1. Introduction

This post belongs to a new series of posts where I intend to face the challenge of learning a new programming language, such as Python, by doing. In the first two posts (Part1 and Part2), we develop a Python code from scratch to determine the travelled distance of a bike rider in a given time span, for a fixed and increasing annual distance target. We started to play with some text processing tasks in Part3.

The new challenge aims at identifying the highest wages from a company employee’s salary list in Python. We have split this post into two sections. Part4 focuses on the function definition and the reference output, while this post tackles the implementation of other methods and the comparison in terms of computational performance.

2. Function development

For every function we define a second argument case to determine which kind of output is required out of largest (case==1), second largest (case==2) and n-th largest (case==3) cases. The third attribute is pertaining to the option to remove duplicates in the input array. The input is first reduced to a list of unique values if duplicates is true and then cleaned to get rid of None elements.

The first function uses the nlargest method from heapq module. First we need to specify how many of the top largest items we want to retrieve (nlargest(4, xx) gives the first 4 largest items in x), and then we take the last one.

import heapq
def fun1(example, case=1, duplicates=False):
    """heapq"""
    if duplicates:
        example = list(set(example))
    nn = 1 if case==1 else 2 if case==2 else 4
    example = clean(example)
    return heapq.nlargest(nn, clean(example))[-1]
print('The 4-th largest unique item in {} is: {}'.format(example, fun1(example, 3, duplicates=True)))
The 4-th largest unique item in [83, 'None', 107, 'None', 123, 46, 'None', 'None', 127, 75, 108, 51, 129, 'None', 126, 147, 97, 84, 112, 87, 41, 80, 119, 89, 65] is: 126

The second function takes the maximum item with Python max method to save it to maxVal. If we look for n-th largest item where n>=2, we keep repeating the process of removing the current maximum value and search for the new maximum one more time. This is carried out in a for-loop for n-1 times. The final value of maxVal is then returned.

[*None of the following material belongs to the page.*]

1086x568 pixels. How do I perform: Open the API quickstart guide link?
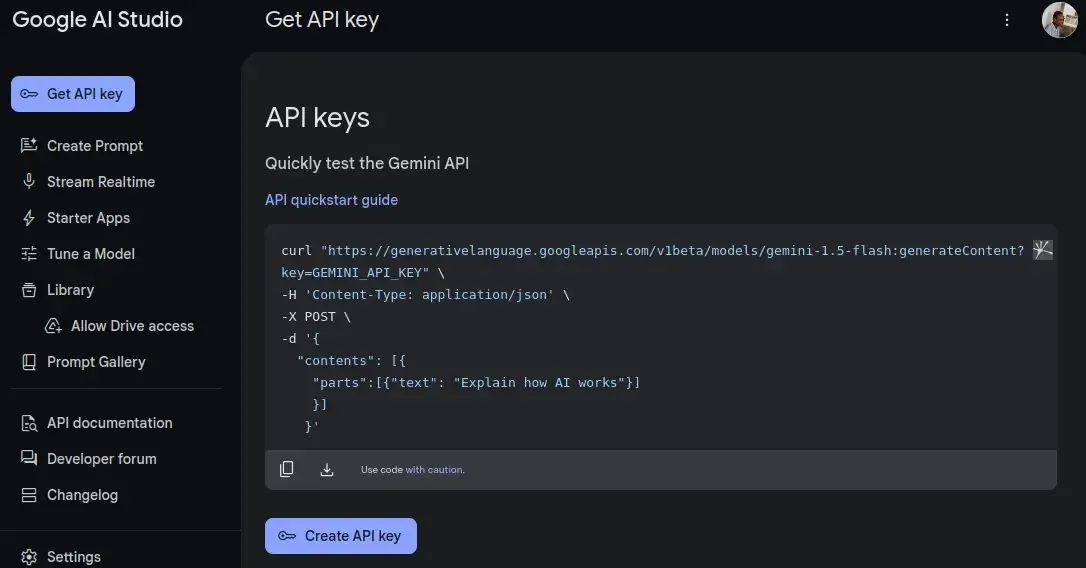pyautogui.click(x=331, y=200)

def fun2(example, case=1, duplicates=False):
    """max-remove"""
    if duplicates:
        example = list(set(example))
    nn = 1 if case==1 else 2 if case==2 else 4
    
    example = clean(example)
    maxVal = max(example)
    for _ in range(nn-1):
        example.remove(maxVal)
        maxVal = max(example)
    return maxVal
print('The 4-th largest unique item is: {}'.format(fun2(example, 3, duplicates=True)))
The 4-th largest unique item is: 126

The third, fourth and fifth functions use the sort method from Numpy and native Python, respectively and Python sorted method. The only point is that the Python sort works in-place, so the code gets a bit longer. The final step is to retrieve the -n element since the list/array is sorted in an ascending fashion.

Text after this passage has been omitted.